=== Task input ===

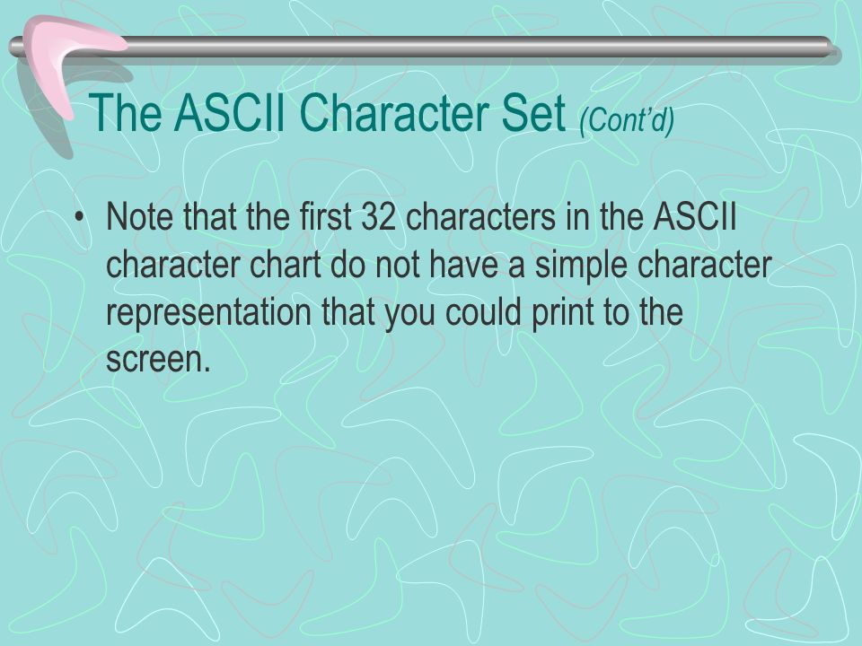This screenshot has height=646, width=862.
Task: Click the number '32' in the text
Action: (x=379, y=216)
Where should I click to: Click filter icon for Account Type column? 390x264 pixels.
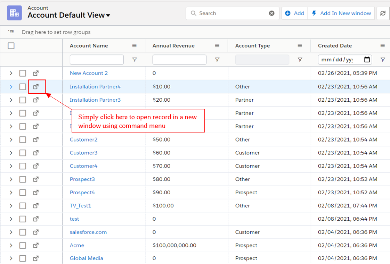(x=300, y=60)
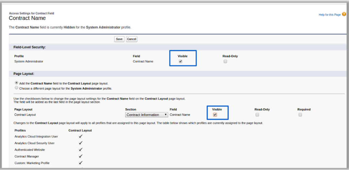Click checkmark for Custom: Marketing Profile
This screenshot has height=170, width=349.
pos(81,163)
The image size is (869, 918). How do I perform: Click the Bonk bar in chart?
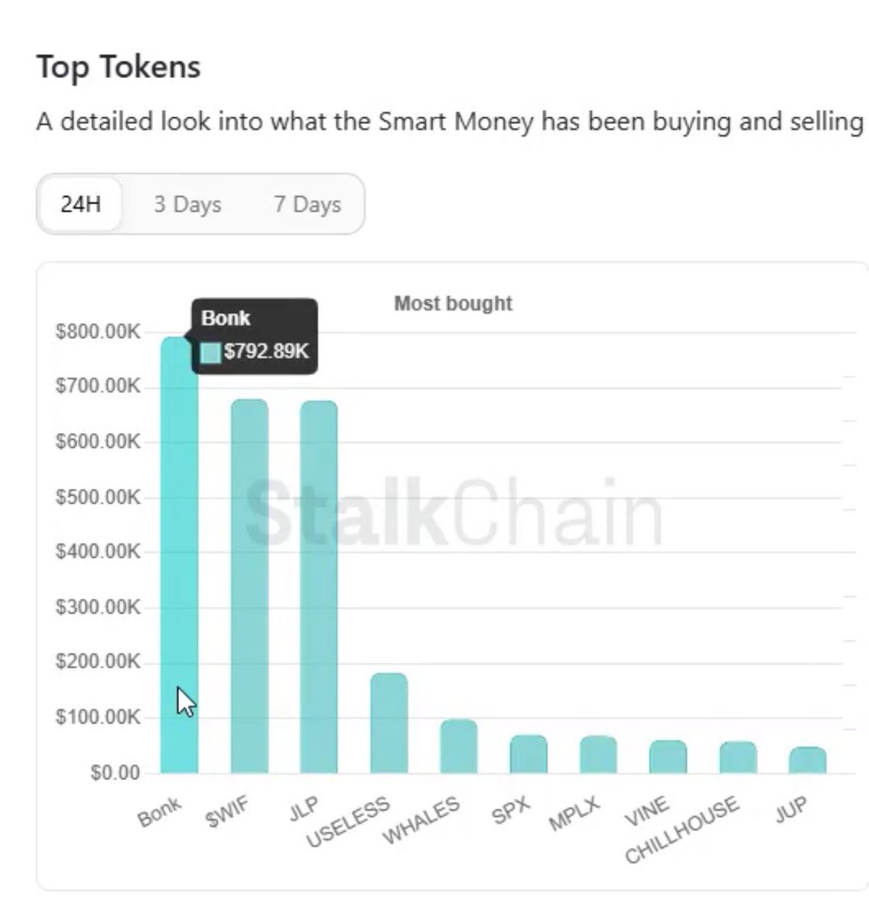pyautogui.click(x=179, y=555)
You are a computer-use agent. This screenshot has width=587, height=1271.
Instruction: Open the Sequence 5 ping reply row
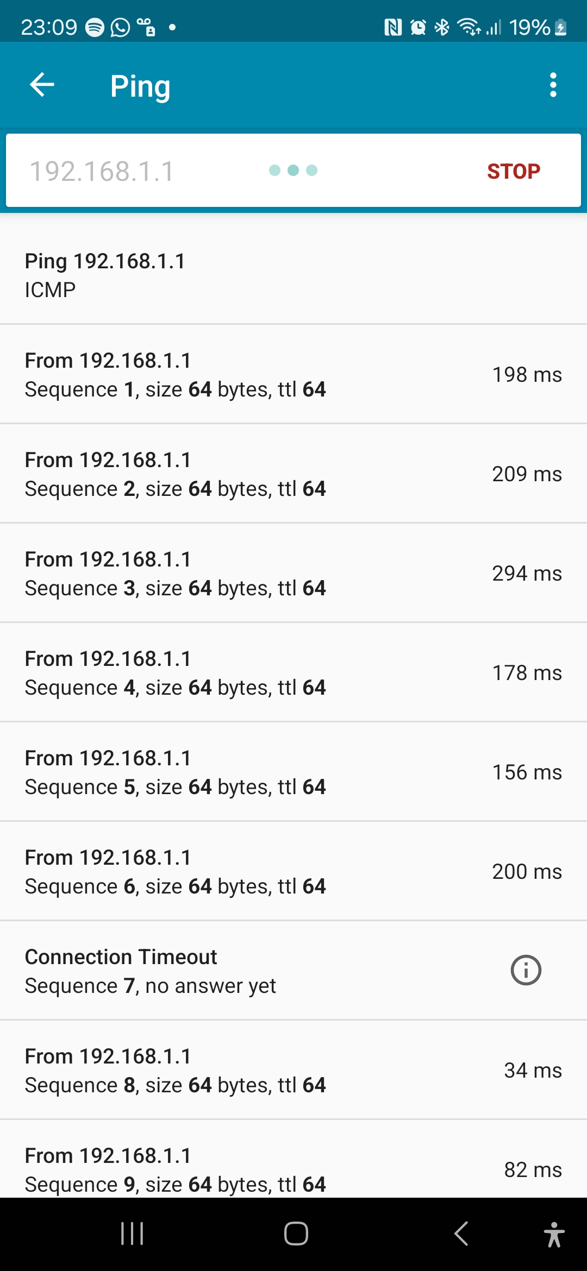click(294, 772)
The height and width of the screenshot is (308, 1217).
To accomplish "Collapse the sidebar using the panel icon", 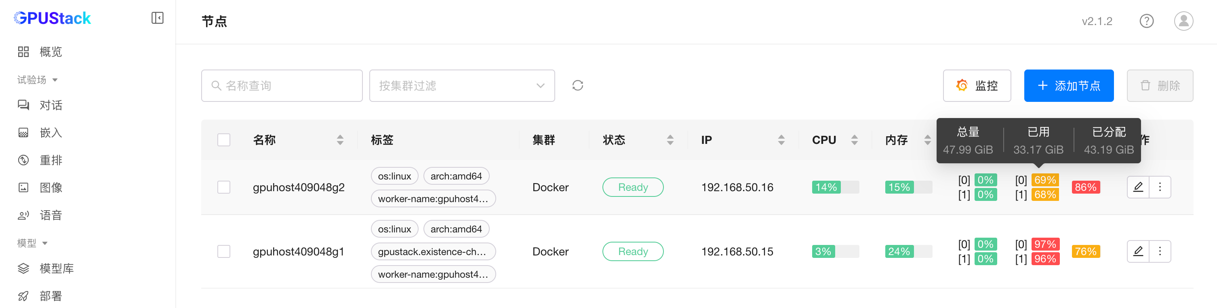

===

Write out everything from the line containing "The height and" down to the end of the data as a numbered list, with blank lines left out. Leave the pictures out of your answer.

1. The height and width of the screenshot is (308, 1217).
2. To accomplish "Collapse the sidebar using the panel icon", 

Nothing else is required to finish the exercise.